* _Supplied material_:
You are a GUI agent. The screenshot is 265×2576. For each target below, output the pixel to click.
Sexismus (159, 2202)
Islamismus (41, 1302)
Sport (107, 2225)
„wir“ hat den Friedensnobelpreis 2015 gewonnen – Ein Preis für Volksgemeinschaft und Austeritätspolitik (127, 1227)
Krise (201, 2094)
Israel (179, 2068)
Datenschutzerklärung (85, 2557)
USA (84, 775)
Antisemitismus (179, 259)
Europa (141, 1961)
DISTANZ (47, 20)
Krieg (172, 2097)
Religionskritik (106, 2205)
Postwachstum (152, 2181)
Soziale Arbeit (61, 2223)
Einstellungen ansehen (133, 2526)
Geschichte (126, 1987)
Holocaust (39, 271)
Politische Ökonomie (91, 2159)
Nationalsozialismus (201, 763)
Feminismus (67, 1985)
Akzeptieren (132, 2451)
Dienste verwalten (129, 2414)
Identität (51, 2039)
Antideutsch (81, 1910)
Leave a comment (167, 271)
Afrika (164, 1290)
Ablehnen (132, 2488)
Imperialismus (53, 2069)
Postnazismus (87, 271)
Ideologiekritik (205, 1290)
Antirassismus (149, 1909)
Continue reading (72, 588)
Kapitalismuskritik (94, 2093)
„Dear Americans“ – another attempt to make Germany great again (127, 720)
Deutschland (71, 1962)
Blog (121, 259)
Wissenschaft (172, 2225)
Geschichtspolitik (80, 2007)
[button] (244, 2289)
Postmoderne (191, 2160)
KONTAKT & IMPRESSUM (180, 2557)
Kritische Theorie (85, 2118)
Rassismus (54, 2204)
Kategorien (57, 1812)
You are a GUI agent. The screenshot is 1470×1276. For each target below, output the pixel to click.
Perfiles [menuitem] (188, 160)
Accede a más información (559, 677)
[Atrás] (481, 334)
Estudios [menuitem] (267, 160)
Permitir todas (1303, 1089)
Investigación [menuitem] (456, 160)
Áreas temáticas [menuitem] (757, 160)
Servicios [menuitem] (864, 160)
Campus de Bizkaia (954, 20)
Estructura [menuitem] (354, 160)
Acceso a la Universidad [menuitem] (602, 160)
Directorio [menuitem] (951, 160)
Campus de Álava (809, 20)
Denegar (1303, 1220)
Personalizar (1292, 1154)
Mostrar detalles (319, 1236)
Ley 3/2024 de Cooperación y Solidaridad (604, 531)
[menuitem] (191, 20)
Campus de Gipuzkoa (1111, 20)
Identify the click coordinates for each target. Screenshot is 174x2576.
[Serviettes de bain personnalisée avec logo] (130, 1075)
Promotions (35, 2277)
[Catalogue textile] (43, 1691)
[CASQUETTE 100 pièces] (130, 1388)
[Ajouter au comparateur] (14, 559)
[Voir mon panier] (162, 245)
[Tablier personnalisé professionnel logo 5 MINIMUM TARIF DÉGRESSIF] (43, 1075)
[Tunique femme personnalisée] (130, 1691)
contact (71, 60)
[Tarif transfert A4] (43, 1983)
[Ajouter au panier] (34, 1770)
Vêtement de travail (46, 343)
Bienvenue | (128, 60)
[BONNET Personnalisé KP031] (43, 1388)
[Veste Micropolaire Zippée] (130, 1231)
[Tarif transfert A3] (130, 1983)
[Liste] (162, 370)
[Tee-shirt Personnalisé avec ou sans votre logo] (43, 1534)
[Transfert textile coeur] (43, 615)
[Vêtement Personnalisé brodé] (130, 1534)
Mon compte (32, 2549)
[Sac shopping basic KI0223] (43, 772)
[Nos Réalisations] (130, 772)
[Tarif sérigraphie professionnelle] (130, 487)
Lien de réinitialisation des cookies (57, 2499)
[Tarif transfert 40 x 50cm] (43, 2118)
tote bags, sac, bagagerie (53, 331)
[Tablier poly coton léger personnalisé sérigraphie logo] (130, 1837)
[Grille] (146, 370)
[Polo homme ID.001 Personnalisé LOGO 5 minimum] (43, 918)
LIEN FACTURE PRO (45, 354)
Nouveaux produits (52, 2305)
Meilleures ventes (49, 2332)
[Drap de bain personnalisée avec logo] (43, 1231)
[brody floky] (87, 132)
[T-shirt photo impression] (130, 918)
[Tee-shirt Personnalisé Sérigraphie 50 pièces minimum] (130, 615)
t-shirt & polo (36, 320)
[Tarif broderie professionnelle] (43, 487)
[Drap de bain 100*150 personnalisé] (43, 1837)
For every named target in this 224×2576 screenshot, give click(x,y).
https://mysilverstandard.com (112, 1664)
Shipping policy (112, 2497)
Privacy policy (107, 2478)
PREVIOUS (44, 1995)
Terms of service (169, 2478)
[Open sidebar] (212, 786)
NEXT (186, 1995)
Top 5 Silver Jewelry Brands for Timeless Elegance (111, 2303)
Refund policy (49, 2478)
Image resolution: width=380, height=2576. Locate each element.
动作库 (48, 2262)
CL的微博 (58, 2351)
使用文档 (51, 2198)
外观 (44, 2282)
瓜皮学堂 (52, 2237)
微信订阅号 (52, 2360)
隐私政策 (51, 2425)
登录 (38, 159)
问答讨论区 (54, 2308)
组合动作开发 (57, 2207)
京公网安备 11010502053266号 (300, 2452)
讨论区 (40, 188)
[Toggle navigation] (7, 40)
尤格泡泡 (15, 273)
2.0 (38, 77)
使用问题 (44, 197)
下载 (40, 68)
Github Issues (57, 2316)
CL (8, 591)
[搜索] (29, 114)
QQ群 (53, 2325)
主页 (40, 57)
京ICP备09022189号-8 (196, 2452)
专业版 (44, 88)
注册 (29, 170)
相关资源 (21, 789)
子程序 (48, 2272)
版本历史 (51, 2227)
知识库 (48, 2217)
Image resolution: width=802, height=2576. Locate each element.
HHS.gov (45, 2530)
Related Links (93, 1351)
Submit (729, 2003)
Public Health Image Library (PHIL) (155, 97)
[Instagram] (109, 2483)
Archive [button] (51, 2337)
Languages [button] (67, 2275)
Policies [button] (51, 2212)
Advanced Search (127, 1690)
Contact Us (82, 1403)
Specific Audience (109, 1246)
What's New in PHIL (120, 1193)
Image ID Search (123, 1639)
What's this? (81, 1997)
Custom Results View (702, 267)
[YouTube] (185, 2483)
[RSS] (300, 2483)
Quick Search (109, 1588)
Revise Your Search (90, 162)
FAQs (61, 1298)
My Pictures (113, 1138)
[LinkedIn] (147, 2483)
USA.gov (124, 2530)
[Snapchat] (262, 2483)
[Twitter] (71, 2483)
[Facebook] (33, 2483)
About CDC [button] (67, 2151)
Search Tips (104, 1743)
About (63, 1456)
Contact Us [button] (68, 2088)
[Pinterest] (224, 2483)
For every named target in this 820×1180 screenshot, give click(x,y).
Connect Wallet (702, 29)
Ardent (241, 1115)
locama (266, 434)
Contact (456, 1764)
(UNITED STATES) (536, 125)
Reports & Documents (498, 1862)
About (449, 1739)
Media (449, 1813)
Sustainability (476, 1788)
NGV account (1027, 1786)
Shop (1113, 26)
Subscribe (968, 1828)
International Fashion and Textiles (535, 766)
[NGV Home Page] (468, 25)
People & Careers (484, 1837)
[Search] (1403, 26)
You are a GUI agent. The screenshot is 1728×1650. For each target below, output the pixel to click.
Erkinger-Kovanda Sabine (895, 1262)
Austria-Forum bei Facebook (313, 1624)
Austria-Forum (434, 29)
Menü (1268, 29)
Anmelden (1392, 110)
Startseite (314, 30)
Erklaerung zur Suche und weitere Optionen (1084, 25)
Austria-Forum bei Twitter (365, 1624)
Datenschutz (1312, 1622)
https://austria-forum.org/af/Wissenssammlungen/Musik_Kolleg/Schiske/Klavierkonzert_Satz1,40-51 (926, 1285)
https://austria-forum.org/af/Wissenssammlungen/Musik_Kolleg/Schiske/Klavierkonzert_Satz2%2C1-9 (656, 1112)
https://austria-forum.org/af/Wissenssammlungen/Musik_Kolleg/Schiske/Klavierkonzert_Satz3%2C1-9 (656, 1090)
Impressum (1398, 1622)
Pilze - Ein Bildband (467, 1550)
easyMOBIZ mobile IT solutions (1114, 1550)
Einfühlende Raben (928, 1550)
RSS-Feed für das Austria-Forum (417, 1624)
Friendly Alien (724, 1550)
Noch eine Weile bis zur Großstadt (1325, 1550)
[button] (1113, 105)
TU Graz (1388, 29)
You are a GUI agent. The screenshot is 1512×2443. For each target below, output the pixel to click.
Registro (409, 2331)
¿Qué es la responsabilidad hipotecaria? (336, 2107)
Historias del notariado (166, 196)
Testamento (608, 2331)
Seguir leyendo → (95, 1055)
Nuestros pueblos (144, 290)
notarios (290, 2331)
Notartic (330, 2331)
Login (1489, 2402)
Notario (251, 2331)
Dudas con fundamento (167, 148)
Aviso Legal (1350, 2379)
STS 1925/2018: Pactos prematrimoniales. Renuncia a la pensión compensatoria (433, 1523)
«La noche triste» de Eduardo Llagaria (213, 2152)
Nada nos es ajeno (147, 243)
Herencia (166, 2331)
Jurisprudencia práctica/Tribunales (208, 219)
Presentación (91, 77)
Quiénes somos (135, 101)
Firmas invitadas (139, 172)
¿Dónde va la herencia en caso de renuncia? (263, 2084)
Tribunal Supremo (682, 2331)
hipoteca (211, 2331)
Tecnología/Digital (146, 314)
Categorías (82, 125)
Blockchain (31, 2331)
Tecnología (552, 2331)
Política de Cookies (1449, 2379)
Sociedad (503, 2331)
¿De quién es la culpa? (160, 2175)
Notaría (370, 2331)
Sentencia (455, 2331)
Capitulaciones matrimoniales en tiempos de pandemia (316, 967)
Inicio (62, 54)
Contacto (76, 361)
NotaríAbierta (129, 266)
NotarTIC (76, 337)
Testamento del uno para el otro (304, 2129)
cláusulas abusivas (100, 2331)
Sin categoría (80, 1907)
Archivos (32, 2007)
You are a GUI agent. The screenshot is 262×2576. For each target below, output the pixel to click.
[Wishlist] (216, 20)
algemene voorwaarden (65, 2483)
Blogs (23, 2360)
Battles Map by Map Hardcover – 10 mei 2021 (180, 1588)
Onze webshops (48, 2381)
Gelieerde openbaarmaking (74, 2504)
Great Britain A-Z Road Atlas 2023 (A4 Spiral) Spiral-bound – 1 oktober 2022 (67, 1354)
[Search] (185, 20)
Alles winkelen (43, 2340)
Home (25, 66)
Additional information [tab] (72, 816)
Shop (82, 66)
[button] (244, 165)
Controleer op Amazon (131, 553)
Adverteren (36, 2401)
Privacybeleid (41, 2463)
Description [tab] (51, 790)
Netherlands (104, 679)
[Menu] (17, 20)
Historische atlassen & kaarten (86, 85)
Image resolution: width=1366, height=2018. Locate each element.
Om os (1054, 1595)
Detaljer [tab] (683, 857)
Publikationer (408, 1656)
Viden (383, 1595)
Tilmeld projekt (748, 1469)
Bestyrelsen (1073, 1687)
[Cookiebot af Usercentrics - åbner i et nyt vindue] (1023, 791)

* _Exercise objective_: Referring to the material above, set down exactly the lines between the line with "t-shirt & polo (36, 320)" and the line with "微信订阅号 (52, 2360)", inclusive, and no other lines.

* _Result for this exercise_:
t-shirt & polo (36, 320)
[Tarif broderie professionnelle] (43, 487)
[Drap de bain 100*150 personnalisé] (43, 1837)
For every named target in this 224×2576 screenshot, give click(x,y).
https://mysilverstandard.com (112, 1664)
Shipping policy (112, 2497)
Privacy policy (107, 2478)
PREVIOUS (44, 1995)
Terms of service (169, 2478)
[Open sidebar] (212, 786)
NEXT (186, 1995)
Top 5 Silver Jewelry Brands for Timeless Elegance (111, 2303)
Refund policy (49, 2478)
Image resolution: width=380, height=2576. Locate each element.
动作库 (48, 2262)
CL的微博 (58, 2351)
使用文档 (51, 2198)
外观 (44, 2282)
瓜皮学堂 (52, 2237)
微信订阅号 (52, 2360)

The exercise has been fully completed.